→ Goal: Copy out every one of the following lines character for character, changing nothing.

===== Data shown

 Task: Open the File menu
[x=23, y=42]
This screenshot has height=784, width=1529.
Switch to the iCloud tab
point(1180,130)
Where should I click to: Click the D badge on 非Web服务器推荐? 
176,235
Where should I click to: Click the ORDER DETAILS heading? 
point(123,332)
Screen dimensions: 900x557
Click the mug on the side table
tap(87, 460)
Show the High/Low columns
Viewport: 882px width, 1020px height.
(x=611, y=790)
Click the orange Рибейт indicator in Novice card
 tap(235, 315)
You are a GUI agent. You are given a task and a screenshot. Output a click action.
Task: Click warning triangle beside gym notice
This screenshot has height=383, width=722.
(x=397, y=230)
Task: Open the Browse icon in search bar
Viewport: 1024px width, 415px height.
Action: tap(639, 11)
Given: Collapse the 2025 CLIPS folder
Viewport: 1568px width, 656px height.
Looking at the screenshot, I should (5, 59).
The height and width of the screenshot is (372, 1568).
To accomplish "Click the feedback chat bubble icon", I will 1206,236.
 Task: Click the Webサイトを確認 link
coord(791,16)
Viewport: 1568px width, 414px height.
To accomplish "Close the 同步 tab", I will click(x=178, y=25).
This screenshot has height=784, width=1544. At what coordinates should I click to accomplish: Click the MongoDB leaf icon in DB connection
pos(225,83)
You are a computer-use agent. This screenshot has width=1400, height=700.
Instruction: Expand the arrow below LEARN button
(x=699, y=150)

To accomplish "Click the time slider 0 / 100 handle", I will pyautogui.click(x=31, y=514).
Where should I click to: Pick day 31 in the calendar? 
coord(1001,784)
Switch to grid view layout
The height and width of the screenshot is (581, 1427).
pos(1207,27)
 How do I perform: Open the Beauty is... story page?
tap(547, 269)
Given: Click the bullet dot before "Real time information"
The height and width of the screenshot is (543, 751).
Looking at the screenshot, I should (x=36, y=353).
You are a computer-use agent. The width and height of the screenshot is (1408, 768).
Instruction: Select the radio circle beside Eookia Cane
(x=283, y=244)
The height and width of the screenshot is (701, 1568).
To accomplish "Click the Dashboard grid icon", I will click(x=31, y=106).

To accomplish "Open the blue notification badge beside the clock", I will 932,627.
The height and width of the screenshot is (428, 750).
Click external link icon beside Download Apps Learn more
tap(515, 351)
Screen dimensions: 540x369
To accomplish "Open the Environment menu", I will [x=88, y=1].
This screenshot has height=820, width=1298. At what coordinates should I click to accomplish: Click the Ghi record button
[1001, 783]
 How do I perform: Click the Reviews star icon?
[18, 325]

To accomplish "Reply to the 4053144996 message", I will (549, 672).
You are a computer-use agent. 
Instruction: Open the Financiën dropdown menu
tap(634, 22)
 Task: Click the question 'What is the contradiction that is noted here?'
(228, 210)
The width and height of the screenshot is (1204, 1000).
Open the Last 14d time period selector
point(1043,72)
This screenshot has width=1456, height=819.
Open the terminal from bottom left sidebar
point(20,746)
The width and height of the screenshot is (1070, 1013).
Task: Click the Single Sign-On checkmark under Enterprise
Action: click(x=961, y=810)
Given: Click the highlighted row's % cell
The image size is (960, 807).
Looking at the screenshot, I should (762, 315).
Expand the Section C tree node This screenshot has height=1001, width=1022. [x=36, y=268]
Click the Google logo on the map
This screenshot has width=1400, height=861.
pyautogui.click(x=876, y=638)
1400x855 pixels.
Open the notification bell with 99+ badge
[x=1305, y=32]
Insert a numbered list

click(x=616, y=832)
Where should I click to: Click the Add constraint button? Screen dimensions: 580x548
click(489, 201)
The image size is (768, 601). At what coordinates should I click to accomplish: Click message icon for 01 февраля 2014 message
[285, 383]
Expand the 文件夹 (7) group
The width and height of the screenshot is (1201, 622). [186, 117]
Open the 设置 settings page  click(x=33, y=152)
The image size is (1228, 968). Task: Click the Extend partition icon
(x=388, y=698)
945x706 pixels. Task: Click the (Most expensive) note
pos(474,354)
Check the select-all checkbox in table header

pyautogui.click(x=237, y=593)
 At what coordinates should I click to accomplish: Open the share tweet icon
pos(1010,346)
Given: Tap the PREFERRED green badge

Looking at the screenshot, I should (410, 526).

==========

→ Response to the exercise:
 Task: Open the File menu
[x=23, y=42]
This screenshot has height=784, width=1529.
Switch to the iCloud tab
point(1180,130)
Where should I click to: Click the D badge on 非Web服务器推荐? 
176,235
Where should I click to: Click the ORDER DETAILS heading? 
point(123,332)
Screen dimensions: 900x557
Click the mug on the side table
tap(87, 460)
Show the High/Low columns
Viewport: 882px width, 1020px height.
(x=611, y=790)
Click the orange Рибейт indicator in Novice card
 tap(235, 315)
You are a GUI agent. You are given a task and a screenshot. Output a click action.
Task: Click warning triangle beside gym notice
This screenshot has height=383, width=722.
(x=397, y=230)
Task: Open the Browse icon in search bar
Viewport: 1024px width, 415px height.
Action: tap(639, 11)
Given: Collapse the 2025 CLIPS folder
Viewport: 1568px width, 656px height.
Looking at the screenshot, I should (5, 59).
The height and width of the screenshot is (372, 1568).
To accomplish "Click the feedback chat bubble icon", I will 1206,236.
 Task: Click the Webサイトを確認 link
coord(791,16)
Viewport: 1568px width, 414px height.
To accomplish "Close the 同步 tab", I will click(x=178, y=25).
This screenshot has height=784, width=1544. At what coordinates should I click to accomplish: Click the MongoDB leaf icon in DB connection
pos(225,83)
You are a computer-use agent. This screenshot has width=1400, height=700.
Instruction: Expand the arrow below LEARN button
(x=699, y=150)

To accomplish "Click the time slider 0 / 100 handle", I will pyautogui.click(x=31, y=514).
Where should I click to: Pick day 31 in the calendar? 
coord(1001,784)
Switch to grid view layout
The height and width of the screenshot is (581, 1427).
pos(1207,27)
 How do I perform: Open the Beauty is... story page?
tap(547, 269)
Given: Click the bullet dot before "Real time information"
The height and width of the screenshot is (543, 751).
Looking at the screenshot, I should (x=36, y=353).
You are a computer-use agent. The width and height of the screenshot is (1408, 768).
Instruction: Select the radio circle beside Eookia Cane
(x=283, y=244)
The height and width of the screenshot is (701, 1568).
To accomplish "Click the Dashboard grid icon", I will click(x=31, y=106).

To accomplish "Open the blue notification badge beside the clock", I will 932,627.
The height and width of the screenshot is (428, 750).
Click external link icon beside Download Apps Learn more
tap(515, 351)
Screen dimensions: 540x369
To accomplish "Open the Environment menu", I will [x=88, y=1].
This screenshot has height=820, width=1298. At what coordinates should I click to accomplish: Click the Ghi record button
[1001, 783]
 How do I perform: Click the Reviews star icon?
[18, 325]

To accomplish "Reply to the 4053144996 message", I will (549, 672).
You are a computer-use agent. 
Instruction: Open the Financiën dropdown menu
tap(634, 22)
 Task: Click the question 'What is the contradiction that is noted here?'
(228, 210)
The width and height of the screenshot is (1204, 1000).
Open the Last 14d time period selector
point(1043,72)
This screenshot has width=1456, height=819.
Open the terminal from bottom left sidebar
point(20,746)
The width and height of the screenshot is (1070, 1013).
Task: Click the Single Sign-On checkmark under Enterprise
Action: click(x=961, y=810)
Given: Click the highlighted row's % cell
The image size is (960, 807).
Looking at the screenshot, I should (762, 315).
Expand the Section C tree node This screenshot has height=1001, width=1022. [x=36, y=268]
Click the Google logo on the map
This screenshot has width=1400, height=861.
pyautogui.click(x=876, y=638)
1400x855 pixels.
Open the notification bell with 99+ badge
[x=1305, y=32]
Insert a numbered list

click(x=616, y=832)
Where should I click to: Click the Add constraint button? Screen dimensions: 580x548
click(489, 201)
The image size is (768, 601). At what coordinates should I click to accomplish: Click message icon for 01 февраля 2014 message
[285, 383]
Expand the 文件夹 (7) group
The width and height of the screenshot is (1201, 622). [186, 117]
Open the 设置 settings page  click(x=33, y=152)
The image size is (1228, 968). Task: Click the Extend partition icon
(x=388, y=698)
945x706 pixels. Task: Click the (Most expensive) note
pos(474,354)
Check the select-all checkbox in table header

pyautogui.click(x=237, y=593)
 At what coordinates should I click to accomplish: Open the share tweet icon
pos(1010,346)
Given: Tap the PREFERRED green badge

Looking at the screenshot, I should (410, 526).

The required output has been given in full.